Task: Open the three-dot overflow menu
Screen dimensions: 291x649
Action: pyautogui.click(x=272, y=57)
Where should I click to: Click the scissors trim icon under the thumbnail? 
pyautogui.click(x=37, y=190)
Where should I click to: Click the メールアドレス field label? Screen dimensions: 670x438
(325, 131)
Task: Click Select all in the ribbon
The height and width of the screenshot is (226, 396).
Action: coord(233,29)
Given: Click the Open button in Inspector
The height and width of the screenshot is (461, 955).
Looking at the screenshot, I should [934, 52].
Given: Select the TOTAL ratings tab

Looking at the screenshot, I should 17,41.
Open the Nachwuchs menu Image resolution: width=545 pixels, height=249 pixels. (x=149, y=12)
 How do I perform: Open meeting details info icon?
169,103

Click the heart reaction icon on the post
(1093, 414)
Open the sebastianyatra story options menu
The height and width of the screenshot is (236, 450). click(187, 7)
■ ■ ■ ■ ■ ■ ■
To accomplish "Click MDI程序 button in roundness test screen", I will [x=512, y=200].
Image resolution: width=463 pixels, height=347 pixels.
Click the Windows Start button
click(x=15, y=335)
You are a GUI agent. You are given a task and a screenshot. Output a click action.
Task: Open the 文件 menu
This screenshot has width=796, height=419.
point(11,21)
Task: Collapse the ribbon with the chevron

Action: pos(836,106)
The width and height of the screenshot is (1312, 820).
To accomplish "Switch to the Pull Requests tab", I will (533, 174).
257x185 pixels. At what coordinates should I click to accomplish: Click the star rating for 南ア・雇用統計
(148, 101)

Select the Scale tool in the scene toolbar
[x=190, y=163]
■ ■ ■ ■ ■ ■ ■
_Problem:_
Using the listing above, copy exactly the line that contains "Task: Open the three-dot overflow menu", the line that contains "Given: Click the Open button in Inspector", and each line that falls between them.

_Answer for the task:_
Task: Open the three-dot overflow menu
Screen dimensions: 291x649
Action: pyautogui.click(x=272, y=57)
Where should I click to: Click the scissors trim icon under the thumbnail? 
pyautogui.click(x=37, y=190)
Where should I click to: Click the メールアドレス field label? Screen dimensions: 670x438
(325, 131)
Task: Click Select all in the ribbon
The height and width of the screenshot is (226, 396).
Action: coord(233,29)
Given: Click the Open button in Inspector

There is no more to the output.